Tailoring Electrode–Electrolyte Interface Using an Electron-Deficient Borate-Based Additive in MgTFSI2-MgCl2/DME Electrolyte for Rechargeable Magnesium Batteries

Abstract

Rechargeable magnesium metal batteries need an electrolyte that forms a stable and ionically conductive solid electrolyte interphase (SEI) on the anodes. Here, we used molecular dynamic simulation, density functional theory calculation, and X-ray photoelectron spectroscopy analysis to investigate the solvation structures and SEI compositions in electrolytes consisting of dual-salts, magnesium bis(trifluoromethanesulfonyl)imide (MgTFSI₂), and MgCl₂, with different additives in 1,2-dimethoxyethane (DME) solvent. We found that the formed [Mg₃(μ-Cl)₄(DME)_mTFSI₂] (m = 3, 5) inner-shell solvation clusters in MgTFSI₂-MgCl₂/DME electrolyte could easily decompose and form a MgO- and MgF₂-rich SEI. Such electron-rich inorganic species in the SEI, especially MgF₂, turned out to be detrimental for Mg plating/stripping.

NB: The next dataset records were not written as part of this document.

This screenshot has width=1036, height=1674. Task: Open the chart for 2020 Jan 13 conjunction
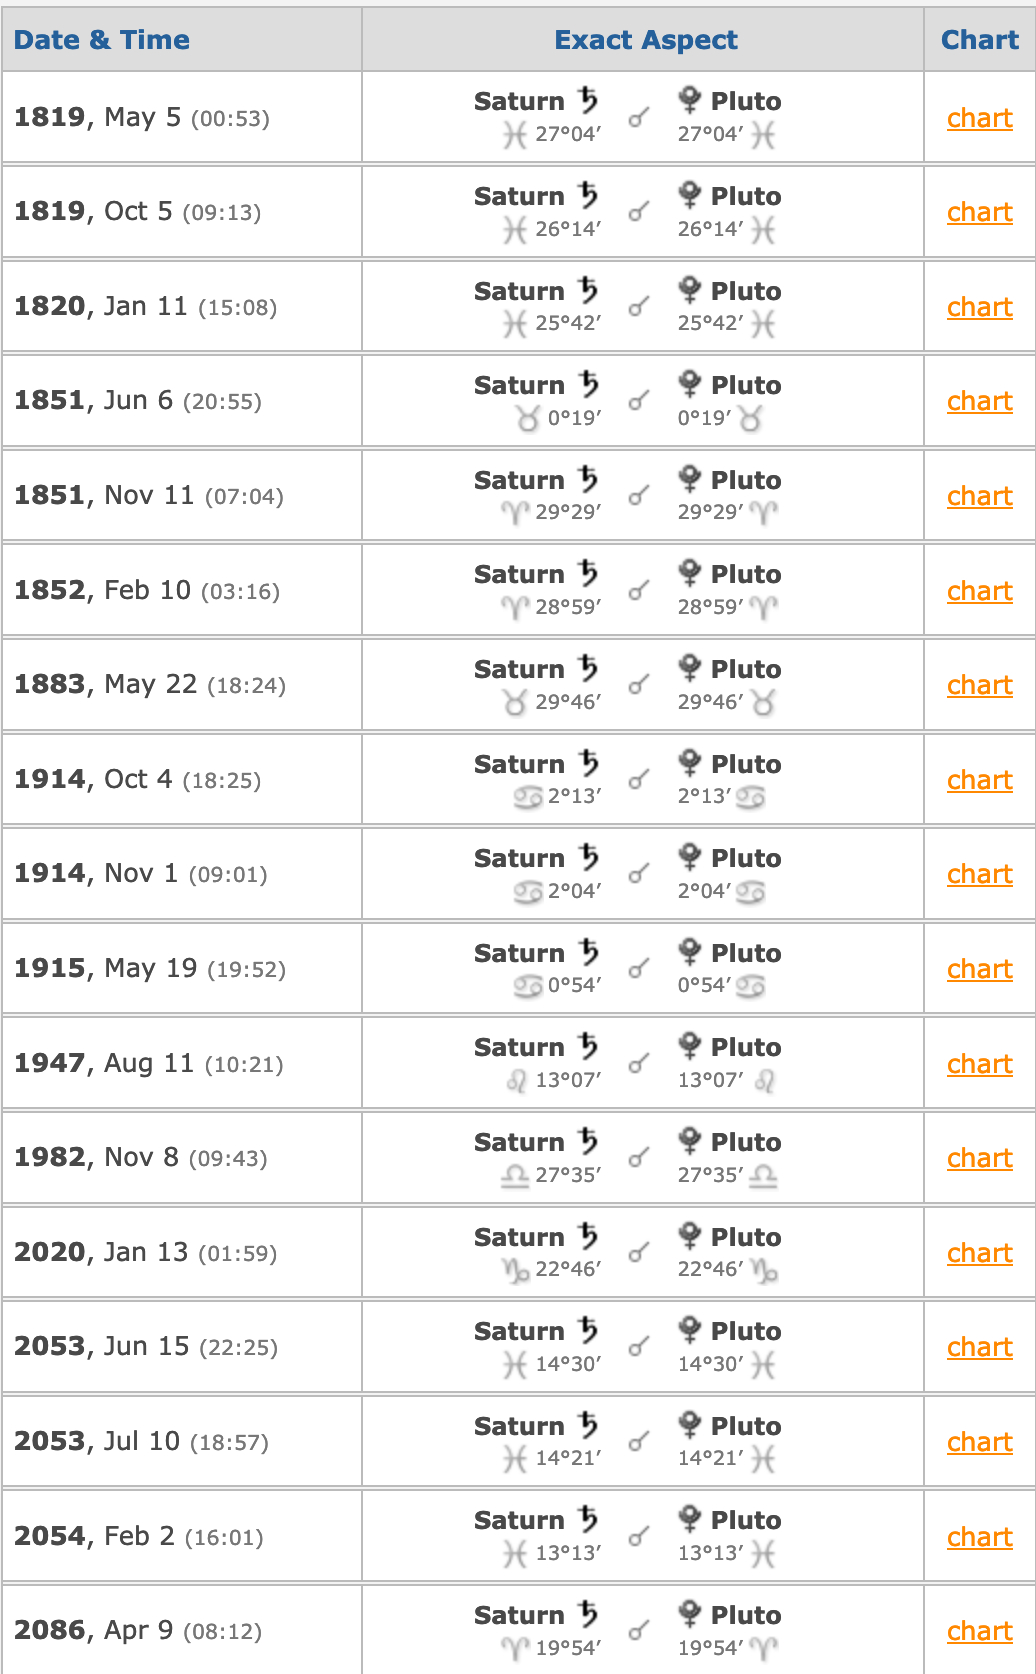[x=979, y=1253]
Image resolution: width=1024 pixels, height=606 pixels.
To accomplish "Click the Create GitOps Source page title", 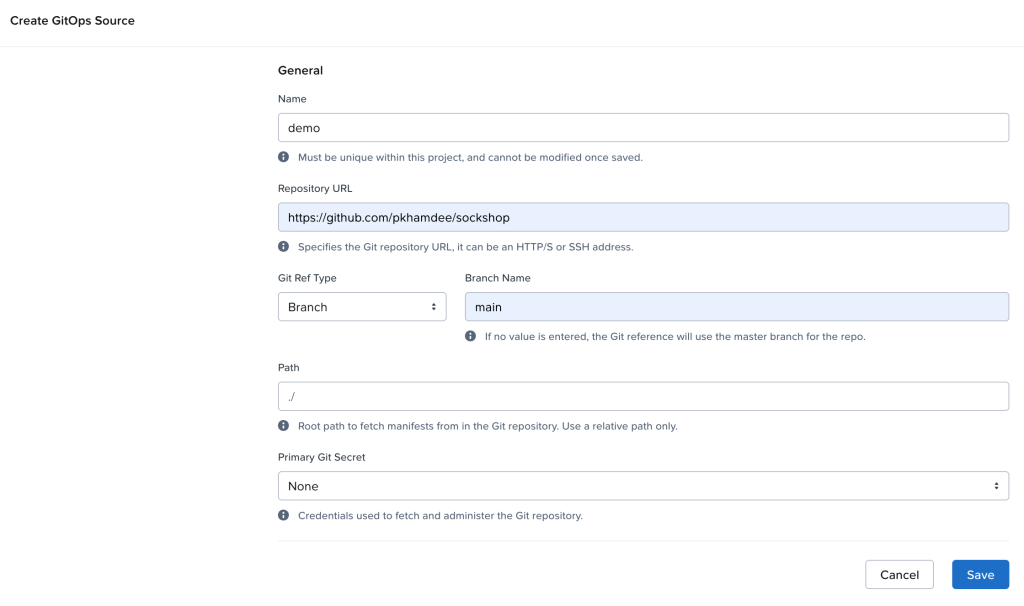I will 72,21.
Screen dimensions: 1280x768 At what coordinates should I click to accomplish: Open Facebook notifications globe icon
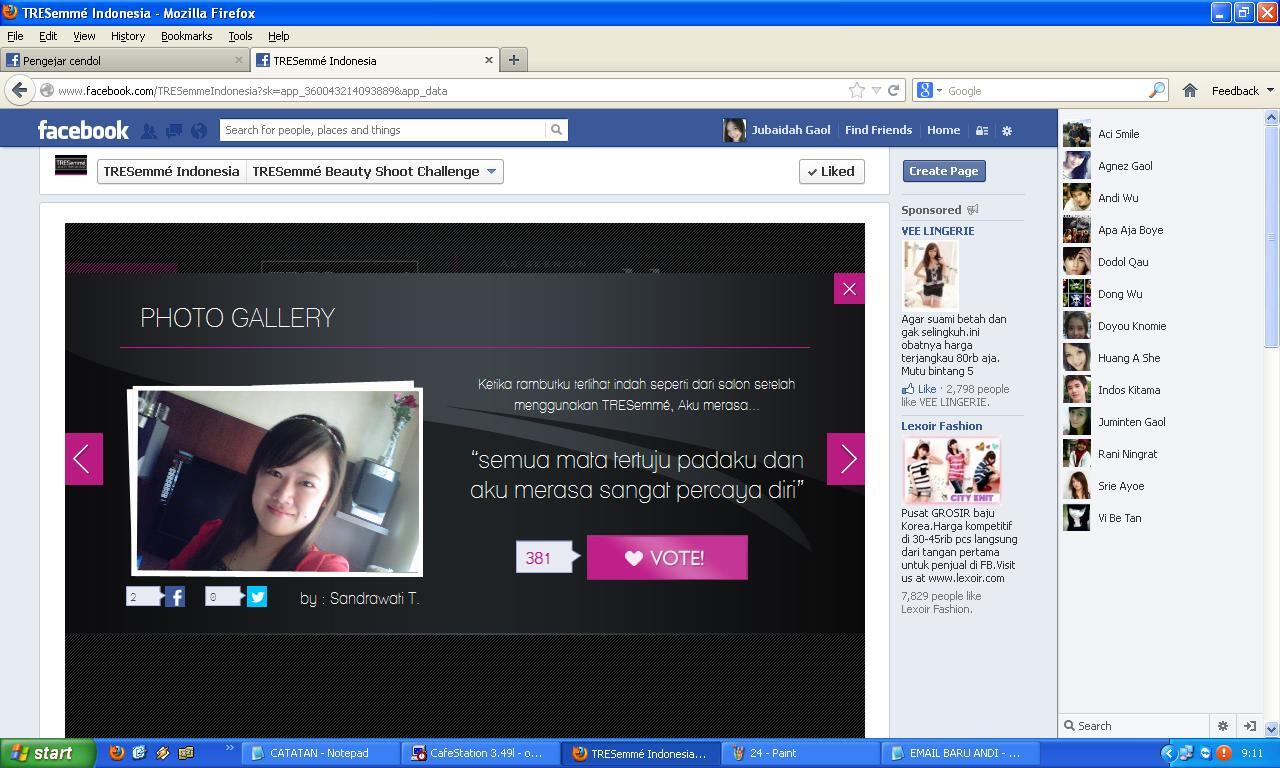tap(199, 130)
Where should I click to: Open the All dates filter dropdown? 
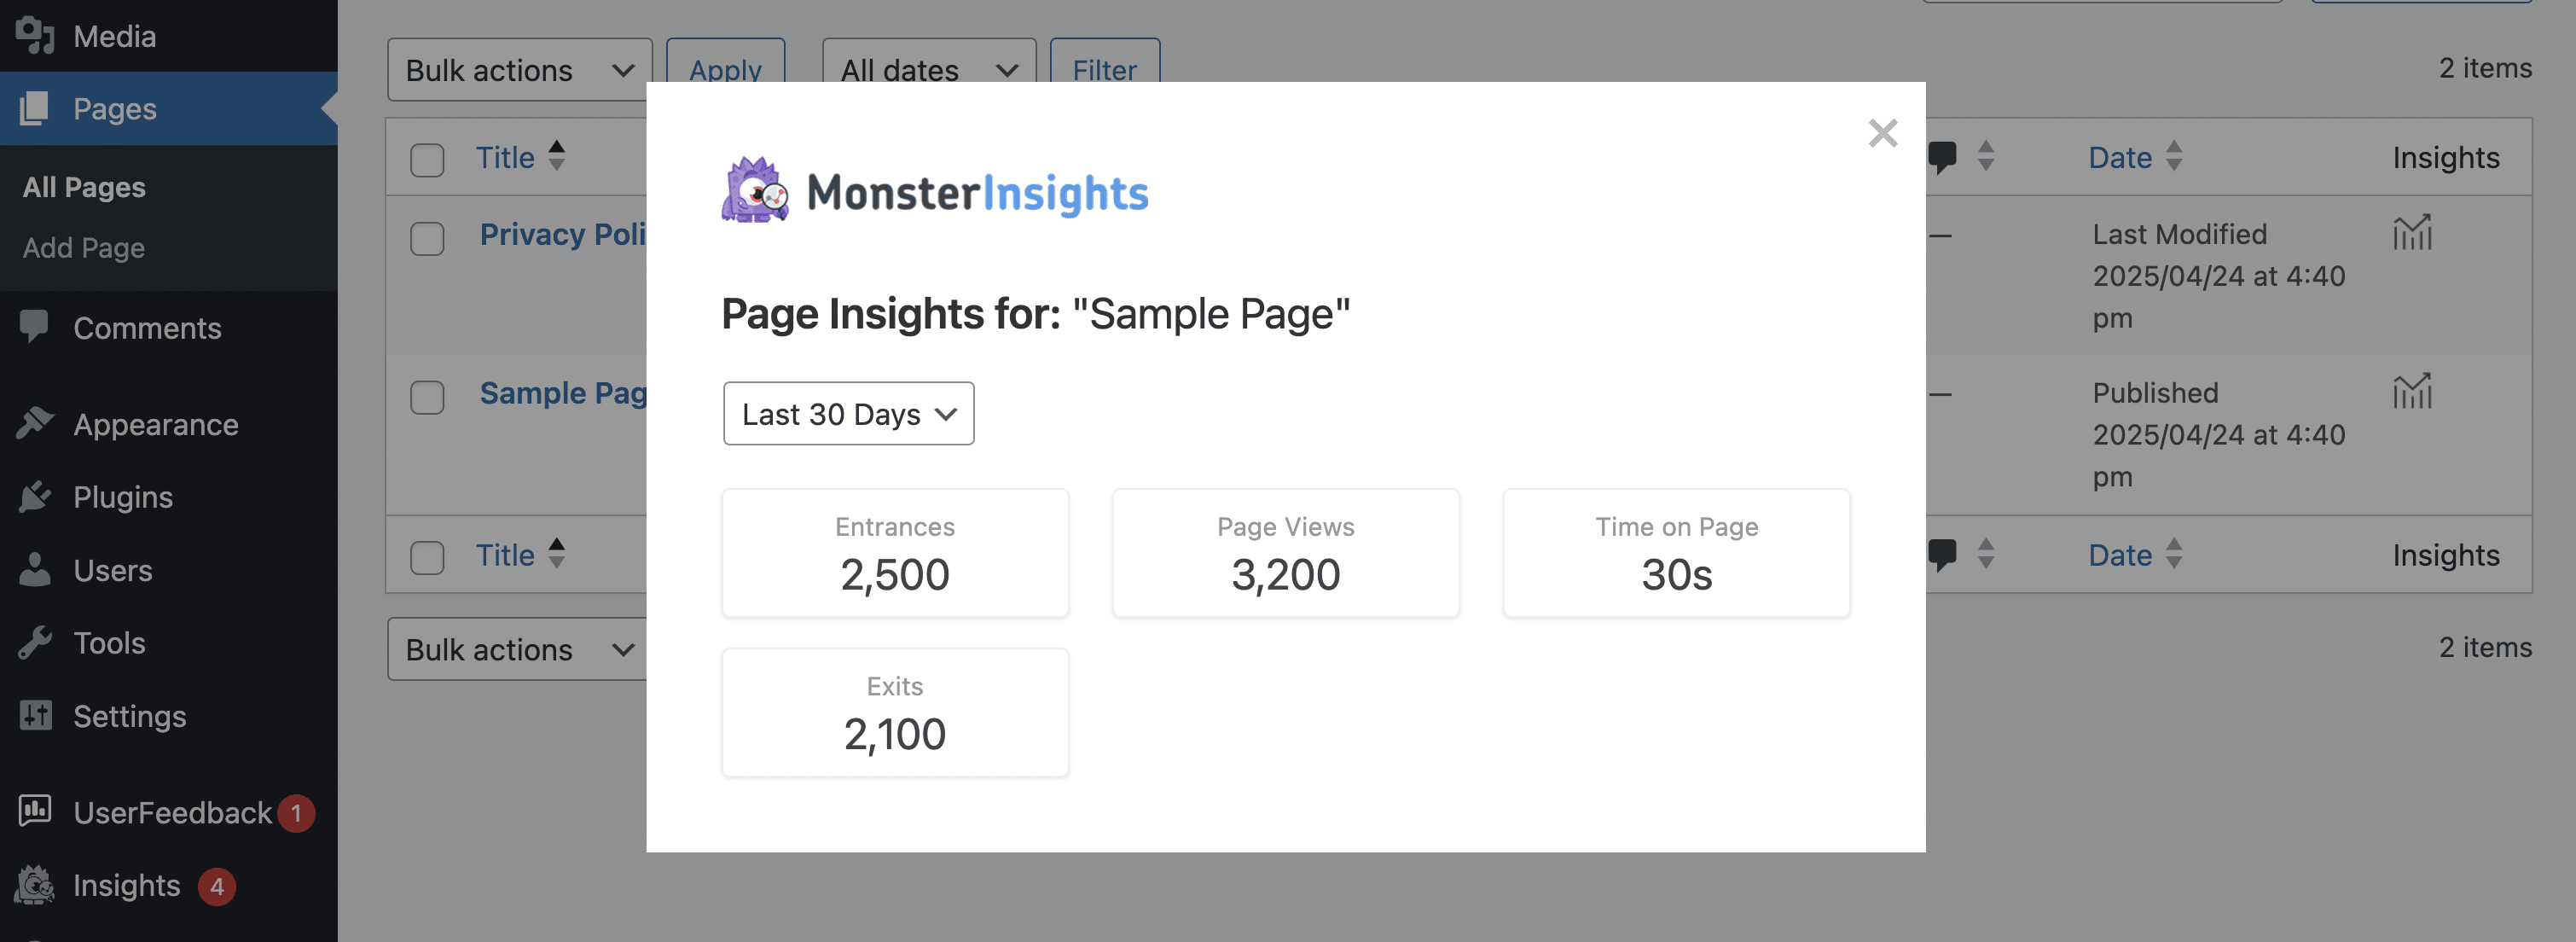(x=928, y=70)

To reduce the MgF₂ and MgO contents in SEI, we introduce an electron-deficient tri(2,2,2-trifluoroethyl) borate (TFEB) additive in the electrolyte. Mg//Mg cells using the MgTFSI₂-MgCl₂/DME-TFEB electrolyte could cycle stably for over 400 h with a small polarization voltage of ~150 mV. Even with the presence of 800 ppm H₂O, the electrolyte with TFEB additive could still preserve its good electrochemical performance. The optimized electrolyte also enabled stable cycling and high-rate capability for Mg//Mo₆S₈ and Mg//CuS full cells, showing great potential for future applications.